● **Assigned task**: Your answer should be the lines below from the one holding "Click the Shift control left arrow" through the one holding "The image size is (801, 600).", copied exactly and with nothing else.

● **Records provided**:
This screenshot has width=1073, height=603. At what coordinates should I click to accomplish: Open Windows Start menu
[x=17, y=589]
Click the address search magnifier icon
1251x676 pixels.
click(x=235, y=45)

* * *

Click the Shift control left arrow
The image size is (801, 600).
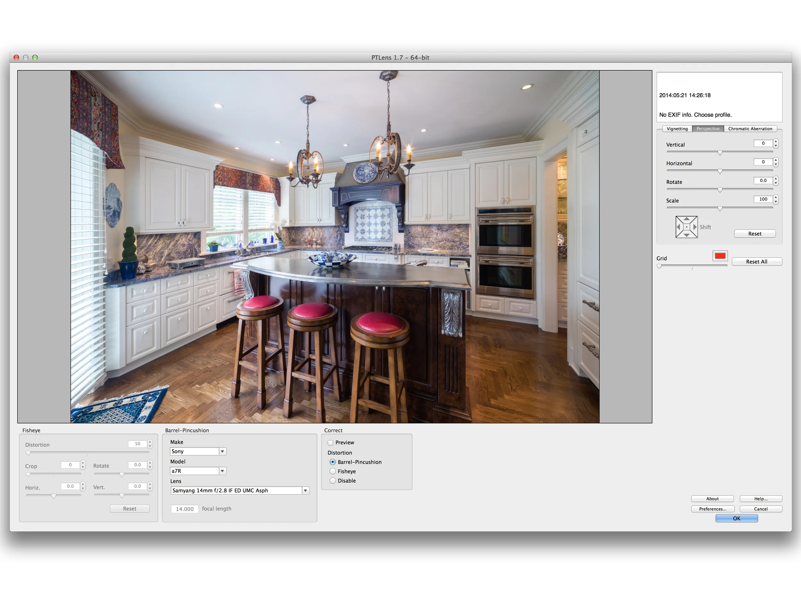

● **Expected output**:
Click the Shift control left arrow
The image size is (801, 600).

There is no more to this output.